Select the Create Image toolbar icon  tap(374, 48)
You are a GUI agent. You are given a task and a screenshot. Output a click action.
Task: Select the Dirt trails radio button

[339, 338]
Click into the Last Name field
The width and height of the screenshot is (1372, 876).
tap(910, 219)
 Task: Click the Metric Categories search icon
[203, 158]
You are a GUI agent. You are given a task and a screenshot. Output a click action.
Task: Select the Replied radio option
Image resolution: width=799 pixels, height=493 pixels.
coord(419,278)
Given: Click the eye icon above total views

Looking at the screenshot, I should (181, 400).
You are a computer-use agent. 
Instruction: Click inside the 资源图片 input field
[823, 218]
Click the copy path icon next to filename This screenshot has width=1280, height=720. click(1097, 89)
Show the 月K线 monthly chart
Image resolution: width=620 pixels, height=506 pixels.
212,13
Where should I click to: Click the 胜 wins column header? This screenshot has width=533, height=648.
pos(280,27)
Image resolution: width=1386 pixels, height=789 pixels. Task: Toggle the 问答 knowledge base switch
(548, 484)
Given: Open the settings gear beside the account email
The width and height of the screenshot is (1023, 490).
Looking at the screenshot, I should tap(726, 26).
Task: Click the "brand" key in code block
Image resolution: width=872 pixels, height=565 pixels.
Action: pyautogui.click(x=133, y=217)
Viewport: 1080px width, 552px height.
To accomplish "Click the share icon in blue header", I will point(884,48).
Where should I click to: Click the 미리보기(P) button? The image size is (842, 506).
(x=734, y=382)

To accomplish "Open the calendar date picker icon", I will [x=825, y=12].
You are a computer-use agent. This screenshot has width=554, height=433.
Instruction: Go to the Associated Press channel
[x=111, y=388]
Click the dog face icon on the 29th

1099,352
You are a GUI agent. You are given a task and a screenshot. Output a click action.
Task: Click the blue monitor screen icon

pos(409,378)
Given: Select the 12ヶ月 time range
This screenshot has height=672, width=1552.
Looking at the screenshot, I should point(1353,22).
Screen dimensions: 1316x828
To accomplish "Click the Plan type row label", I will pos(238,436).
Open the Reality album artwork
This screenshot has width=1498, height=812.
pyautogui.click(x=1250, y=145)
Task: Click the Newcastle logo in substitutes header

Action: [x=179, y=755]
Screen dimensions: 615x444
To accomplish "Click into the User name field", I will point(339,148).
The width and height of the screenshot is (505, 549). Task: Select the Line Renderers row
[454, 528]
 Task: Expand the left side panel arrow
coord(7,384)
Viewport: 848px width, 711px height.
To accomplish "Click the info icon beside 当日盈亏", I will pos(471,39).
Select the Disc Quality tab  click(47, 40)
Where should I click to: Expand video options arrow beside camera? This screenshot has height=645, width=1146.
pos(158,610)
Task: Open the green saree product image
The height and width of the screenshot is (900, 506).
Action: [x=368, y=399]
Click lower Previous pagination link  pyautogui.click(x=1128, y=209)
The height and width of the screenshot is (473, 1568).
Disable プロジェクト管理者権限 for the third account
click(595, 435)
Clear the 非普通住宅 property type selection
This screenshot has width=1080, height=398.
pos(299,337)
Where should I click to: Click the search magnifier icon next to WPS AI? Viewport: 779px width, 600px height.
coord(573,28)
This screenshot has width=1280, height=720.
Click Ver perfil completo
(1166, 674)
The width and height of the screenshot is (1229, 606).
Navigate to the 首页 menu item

- - - -

> [Required work]
Exact transcription of the listing is needed, with no line left out.

> [Solution below]
Select the Create Image toolbar icon  tap(374, 48)
You are a GUI agent. You are given a task and a screenshot. Output a click action.
Task: Select the Dirt trails radio button

[339, 338]
Click into the Last Name field
The width and height of the screenshot is (1372, 876).
tap(910, 219)
 Task: Click the Metric Categories search icon
[203, 158]
You are a GUI agent. You are given a task and a screenshot. Output a click action.
Task: Select the Replied radio option
Image resolution: width=799 pixels, height=493 pixels.
coord(419,278)
Given: Click the eye icon above total views

Looking at the screenshot, I should (181, 400).
You are a computer-use agent. 
Instruction: Click inside the 资源图片 input field
[823, 218]
Click the copy path icon next to filename This screenshot has width=1280, height=720. click(1097, 89)
Show the 月K线 monthly chart
Image resolution: width=620 pixels, height=506 pixels.
212,13
Where should I click to: Click the 胜 wins column header? This screenshot has width=533, height=648.
pos(280,27)
Image resolution: width=1386 pixels, height=789 pixels. Task: Toggle the 问答 knowledge base switch
(548, 484)
Given: Open the settings gear beside the account email
The width and height of the screenshot is (1023, 490).
Looking at the screenshot, I should tap(726, 26).
Task: Click the "brand" key in code block
Image resolution: width=872 pixels, height=565 pixels.
Action: pyautogui.click(x=133, y=217)
Viewport: 1080px width, 552px height.
To accomplish "Click the share icon in blue header", I will point(884,48).
Where should I click to: Click the 미리보기(P) button? The image size is (842, 506).
(x=734, y=382)

To accomplish "Open the calendar date picker icon", I will [x=825, y=12].
You are a computer-use agent. This screenshot has width=554, height=433.
Instruction: Go to the Associated Press channel
[x=111, y=388]
Click the dog face icon on the 29th

1099,352
You are a GUI agent. You are given a task and a screenshot. Output a click action.
Task: Click the blue monitor screen icon

pos(409,378)
Given: Select the 12ヶ月 time range
This screenshot has height=672, width=1552.
Looking at the screenshot, I should point(1353,22).
Screen dimensions: 1316x828
To accomplish "Click the Plan type row label", I will pos(238,436).
Open the Reality album artwork
This screenshot has width=1498, height=812.
pyautogui.click(x=1250, y=145)
Task: Click the Newcastle logo in substitutes header

Action: [x=179, y=755]
Screen dimensions: 615x444
To accomplish "Click into the User name field", I will point(339,148).
The width and height of the screenshot is (505, 549). Task: Select the Line Renderers row
[454, 528]
 Task: Expand the left side panel arrow
coord(7,384)
Viewport: 848px width, 711px height.
To accomplish "Click the info icon beside 当日盈亏", I will pos(471,39).
Select the Disc Quality tab  click(47, 40)
Where should I click to: Expand video options arrow beside camera? This screenshot has height=645, width=1146.
pos(158,610)
Task: Open the green saree product image
The height and width of the screenshot is (900, 506).
Action: [x=368, y=399]
Click lower Previous pagination link  pyautogui.click(x=1128, y=209)
The height and width of the screenshot is (473, 1568).
Disable プロジェクト管理者権限 for the third account
click(595, 435)
Clear the 非普通住宅 property type selection
This screenshot has width=1080, height=398.
pos(299,337)
Where should I click to: Click the search magnifier icon next to WPS AI? Viewport: 779px width, 600px height.
coord(573,28)
This screenshot has width=1280, height=720.
Click Ver perfil completo
(1166, 674)
The width and height of the screenshot is (1229, 606).
Navigate to the 首页 menu item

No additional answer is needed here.